It was the night of November 9, 1989. As their yellow Wartburg advanced unimpeded into what had always been an off limits security zone, a German Pastor and dissident rolled down the window and asked a border guard “Am I dreaming or is this reality?”

 

“You are dreaming” the guard replied.

 

An unbelievable dream, but it was true, a dream come true. And they drove through The Wall into the west as thousands, perhaps millions followed them. The Cold War, an outcome of World War II had probably come to an end at last as over the next few days and by November 11, the crowds and machinery began to tear down the Berlin Wall that had been such a potent symbol of evil regimes where countless people had lost their humanity and their lives.

 

I wasn’t born until ten years after the end of World War II, but it’s legacy still hung heavily in many ways over the world in which this young life lived. The wounds and scars were still raw and evident. But during my life, I also witnessed great events and tragedies. I remember the assassination of John F. Kennedy, the moon landing of 1969, I remember photos of human torches being burned up by napalm, the triumph over Apartheid and the appalling November 11 terrorist attacks. The highs and lows of humanity. And I remember a news item on TV, almost unheard of I thought as I saw boatloads of people from the west and Russia attacking the northern ice, freeing trapped whales, working together to save in triumph another species. The news story was backed by John Lennon’s “Imagine”. Imagine! Imagine, soon after, I watched as waves of happy people, fleeing freely from repressed regimes of Communism moved as one....crying, hugging, kissing, hoping. And I cried and hoped too!

 

The photo - on the left, sands from Omaha Beach, Normandy, France from D Day, June 6, 1944 where many fought and died to restore peace to a shattered world; on the right two small pieces of concrete with painted graffiti from the West German side of the Berlin Wall and in the middle, some rich red soil from the very peaceful heart of our ancient and beautiful Australia where we can still contemplate the Dreamtime.

 

And 30 years after, on 9 November 2019 and still hoping I guess, I reflected on a poem called Mending Wall by Robert Frost, learnt and studied by a fairly uncomprehending mind in primary school, but some of it stuck. And it stands as a tribute to those who fought for that change, who continue, against heavy odds, to fight to prevent walls of hate and hopelessness even today. You can read about its meaning through the link at the bottom.

 

Mending Wall by Robert Frost

 

Something there is that doesn't love a wall,

That sends the frozen-ground-swell under it,

And spills the upper boulders in the sun;

And makes gaps even two can pass abreast.

The work of hunters is another thing:

I have come after them and made repair

Where they have left not one stone on a stone,

But they would have the rabbit out of hiding,

To please the yelping dogs. The gaps I mean,

No one has seen them made or heard them made,

But at spring mending-time we find them there.

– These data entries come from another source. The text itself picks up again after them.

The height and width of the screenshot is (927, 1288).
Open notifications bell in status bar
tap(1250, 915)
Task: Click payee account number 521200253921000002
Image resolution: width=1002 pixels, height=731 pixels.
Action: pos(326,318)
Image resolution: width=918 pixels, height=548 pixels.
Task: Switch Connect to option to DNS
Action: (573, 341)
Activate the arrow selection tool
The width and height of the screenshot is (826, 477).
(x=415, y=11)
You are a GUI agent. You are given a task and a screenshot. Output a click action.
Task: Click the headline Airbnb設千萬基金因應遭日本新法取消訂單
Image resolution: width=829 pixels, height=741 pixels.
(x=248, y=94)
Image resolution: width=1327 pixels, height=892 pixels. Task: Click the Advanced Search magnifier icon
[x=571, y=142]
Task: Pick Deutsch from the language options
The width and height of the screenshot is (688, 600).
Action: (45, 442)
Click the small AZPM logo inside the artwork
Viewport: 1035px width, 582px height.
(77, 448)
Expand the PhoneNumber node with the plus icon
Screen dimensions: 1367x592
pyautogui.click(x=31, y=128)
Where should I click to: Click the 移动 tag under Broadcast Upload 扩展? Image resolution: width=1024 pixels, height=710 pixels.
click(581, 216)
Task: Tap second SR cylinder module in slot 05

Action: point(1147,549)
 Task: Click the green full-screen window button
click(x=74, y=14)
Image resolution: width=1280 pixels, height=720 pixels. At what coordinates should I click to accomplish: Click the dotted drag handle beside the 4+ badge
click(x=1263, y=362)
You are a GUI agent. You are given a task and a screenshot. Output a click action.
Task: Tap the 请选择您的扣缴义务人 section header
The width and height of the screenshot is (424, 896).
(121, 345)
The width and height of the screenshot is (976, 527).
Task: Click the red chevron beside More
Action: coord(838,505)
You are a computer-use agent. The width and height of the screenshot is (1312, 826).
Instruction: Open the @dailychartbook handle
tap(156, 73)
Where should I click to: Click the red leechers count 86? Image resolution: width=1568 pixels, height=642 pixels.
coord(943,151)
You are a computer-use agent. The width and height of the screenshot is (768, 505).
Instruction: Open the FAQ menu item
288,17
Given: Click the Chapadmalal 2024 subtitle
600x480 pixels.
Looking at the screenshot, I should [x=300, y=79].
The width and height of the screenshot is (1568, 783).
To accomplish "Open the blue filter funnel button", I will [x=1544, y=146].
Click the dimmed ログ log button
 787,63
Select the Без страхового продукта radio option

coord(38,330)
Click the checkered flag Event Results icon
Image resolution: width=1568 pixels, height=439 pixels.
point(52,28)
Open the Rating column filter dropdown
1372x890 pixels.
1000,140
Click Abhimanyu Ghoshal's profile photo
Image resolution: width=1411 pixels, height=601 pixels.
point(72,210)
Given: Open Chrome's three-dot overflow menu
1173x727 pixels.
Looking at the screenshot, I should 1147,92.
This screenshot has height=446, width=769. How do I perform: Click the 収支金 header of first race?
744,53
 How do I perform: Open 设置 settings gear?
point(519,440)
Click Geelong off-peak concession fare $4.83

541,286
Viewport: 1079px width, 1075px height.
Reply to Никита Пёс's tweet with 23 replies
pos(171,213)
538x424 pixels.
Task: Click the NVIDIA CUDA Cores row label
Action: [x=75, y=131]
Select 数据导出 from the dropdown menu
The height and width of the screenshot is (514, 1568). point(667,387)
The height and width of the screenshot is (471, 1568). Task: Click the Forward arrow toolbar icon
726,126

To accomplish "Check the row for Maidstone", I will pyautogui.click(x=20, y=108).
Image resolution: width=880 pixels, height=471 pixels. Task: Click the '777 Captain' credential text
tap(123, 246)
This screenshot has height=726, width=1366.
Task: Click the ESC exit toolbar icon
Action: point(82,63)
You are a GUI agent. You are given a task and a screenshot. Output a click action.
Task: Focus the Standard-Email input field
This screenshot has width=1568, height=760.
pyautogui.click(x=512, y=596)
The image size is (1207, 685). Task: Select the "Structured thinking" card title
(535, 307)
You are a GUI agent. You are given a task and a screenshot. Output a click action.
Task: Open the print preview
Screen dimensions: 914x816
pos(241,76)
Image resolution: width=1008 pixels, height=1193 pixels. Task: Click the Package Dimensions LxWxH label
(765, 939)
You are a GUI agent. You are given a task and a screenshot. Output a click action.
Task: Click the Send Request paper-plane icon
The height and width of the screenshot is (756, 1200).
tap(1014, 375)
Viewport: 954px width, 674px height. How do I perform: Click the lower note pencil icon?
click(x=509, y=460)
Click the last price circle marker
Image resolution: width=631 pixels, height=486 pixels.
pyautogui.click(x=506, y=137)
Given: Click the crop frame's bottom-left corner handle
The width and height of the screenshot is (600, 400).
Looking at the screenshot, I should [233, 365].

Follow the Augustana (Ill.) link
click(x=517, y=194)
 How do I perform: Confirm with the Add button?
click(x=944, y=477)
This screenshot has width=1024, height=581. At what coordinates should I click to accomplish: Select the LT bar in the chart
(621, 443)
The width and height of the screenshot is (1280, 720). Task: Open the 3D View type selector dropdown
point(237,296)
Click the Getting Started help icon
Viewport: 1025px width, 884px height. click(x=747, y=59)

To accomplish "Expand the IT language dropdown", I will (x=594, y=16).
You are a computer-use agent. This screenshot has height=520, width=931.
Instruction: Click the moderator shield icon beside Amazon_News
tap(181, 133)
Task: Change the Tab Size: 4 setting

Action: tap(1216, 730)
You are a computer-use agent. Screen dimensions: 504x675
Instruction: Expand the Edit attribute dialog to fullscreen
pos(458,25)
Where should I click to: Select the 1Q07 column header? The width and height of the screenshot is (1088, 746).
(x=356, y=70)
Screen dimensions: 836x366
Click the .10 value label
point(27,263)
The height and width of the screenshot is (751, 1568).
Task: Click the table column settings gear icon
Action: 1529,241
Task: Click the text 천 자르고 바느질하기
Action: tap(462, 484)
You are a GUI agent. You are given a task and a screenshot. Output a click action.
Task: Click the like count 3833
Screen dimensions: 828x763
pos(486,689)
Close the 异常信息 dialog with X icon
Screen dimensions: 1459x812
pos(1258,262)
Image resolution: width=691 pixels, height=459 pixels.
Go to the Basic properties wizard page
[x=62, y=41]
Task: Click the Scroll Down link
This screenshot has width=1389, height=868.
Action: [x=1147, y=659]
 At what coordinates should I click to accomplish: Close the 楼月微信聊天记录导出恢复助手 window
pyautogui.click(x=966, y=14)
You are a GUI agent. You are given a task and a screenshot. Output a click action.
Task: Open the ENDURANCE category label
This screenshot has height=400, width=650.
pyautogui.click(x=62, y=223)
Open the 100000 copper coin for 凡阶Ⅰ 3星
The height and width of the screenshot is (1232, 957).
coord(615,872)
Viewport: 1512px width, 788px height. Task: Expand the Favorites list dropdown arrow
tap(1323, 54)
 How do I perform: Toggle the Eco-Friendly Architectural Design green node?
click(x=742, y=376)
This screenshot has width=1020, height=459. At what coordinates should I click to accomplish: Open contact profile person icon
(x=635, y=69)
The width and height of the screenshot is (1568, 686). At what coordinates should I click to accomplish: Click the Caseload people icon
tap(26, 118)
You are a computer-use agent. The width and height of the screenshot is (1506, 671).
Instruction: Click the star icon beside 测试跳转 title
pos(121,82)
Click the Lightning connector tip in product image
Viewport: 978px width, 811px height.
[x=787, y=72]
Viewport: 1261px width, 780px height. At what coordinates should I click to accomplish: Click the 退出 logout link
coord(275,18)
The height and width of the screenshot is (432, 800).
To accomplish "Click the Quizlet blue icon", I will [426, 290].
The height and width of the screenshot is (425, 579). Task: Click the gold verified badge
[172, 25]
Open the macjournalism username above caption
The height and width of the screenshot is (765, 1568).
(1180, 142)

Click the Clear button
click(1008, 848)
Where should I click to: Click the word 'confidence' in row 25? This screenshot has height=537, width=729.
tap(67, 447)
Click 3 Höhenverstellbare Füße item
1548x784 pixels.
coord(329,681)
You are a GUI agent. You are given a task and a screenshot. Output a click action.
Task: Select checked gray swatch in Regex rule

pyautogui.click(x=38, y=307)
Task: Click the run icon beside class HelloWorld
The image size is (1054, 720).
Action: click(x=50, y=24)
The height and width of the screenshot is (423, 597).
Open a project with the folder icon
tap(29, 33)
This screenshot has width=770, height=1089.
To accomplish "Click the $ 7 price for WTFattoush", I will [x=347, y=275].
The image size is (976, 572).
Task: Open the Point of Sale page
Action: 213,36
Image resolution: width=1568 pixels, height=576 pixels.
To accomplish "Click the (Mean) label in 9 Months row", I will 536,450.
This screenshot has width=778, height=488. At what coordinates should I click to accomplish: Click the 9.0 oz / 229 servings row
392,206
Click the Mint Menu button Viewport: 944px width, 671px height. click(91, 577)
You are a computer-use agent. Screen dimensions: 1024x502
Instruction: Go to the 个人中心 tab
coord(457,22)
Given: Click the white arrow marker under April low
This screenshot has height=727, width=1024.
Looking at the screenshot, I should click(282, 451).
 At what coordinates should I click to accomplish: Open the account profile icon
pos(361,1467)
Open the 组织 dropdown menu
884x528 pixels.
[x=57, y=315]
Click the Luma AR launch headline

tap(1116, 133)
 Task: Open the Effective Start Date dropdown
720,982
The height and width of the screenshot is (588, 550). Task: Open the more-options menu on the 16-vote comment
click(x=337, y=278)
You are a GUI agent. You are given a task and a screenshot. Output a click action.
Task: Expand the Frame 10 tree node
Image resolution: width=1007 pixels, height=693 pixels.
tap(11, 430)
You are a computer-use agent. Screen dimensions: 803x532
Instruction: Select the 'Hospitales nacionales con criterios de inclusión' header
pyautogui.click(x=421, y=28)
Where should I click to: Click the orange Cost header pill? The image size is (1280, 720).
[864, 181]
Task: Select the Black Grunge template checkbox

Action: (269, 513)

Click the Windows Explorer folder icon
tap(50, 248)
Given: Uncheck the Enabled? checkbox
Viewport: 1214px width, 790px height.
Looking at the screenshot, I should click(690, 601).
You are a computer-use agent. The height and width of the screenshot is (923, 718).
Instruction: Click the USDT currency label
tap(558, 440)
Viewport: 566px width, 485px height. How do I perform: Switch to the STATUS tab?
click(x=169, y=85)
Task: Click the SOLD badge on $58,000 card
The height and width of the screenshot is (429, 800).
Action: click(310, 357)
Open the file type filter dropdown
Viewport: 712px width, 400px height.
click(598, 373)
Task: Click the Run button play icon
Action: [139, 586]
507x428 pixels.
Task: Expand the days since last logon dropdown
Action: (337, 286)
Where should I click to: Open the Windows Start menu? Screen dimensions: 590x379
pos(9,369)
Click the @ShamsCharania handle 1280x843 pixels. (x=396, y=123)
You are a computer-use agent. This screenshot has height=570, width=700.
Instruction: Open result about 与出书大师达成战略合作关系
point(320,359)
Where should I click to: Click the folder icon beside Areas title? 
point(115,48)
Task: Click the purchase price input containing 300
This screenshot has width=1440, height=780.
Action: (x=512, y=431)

I let my neighbor know beyond the hill;

And on a day we meet to walk the line

And set the wall between us once again.

We keep the wall between us as we go.

To each the boulders that have fallen to each.

And some are loaves and some so nearly balls

We have to use a spell to make them balance:

‘Stay where you are until our backs are turned!’

We wear our fingers rough with handling them.

Oh, just another kind of out-door game,

One on a side. It comes to little more:

There where it is we do not need the wall:

He is all pine and I am apple orchard.

My apple trees will never get across

And eat the cones under his pines, I tell him.

He only says, ‘Good fences make good neighbors.’

Spring is the mischief in me, and I wonder

If I could put a notion in his head:

‘Why do they make good neighbors? Isn't it

Where there are cows? But here there are no cows.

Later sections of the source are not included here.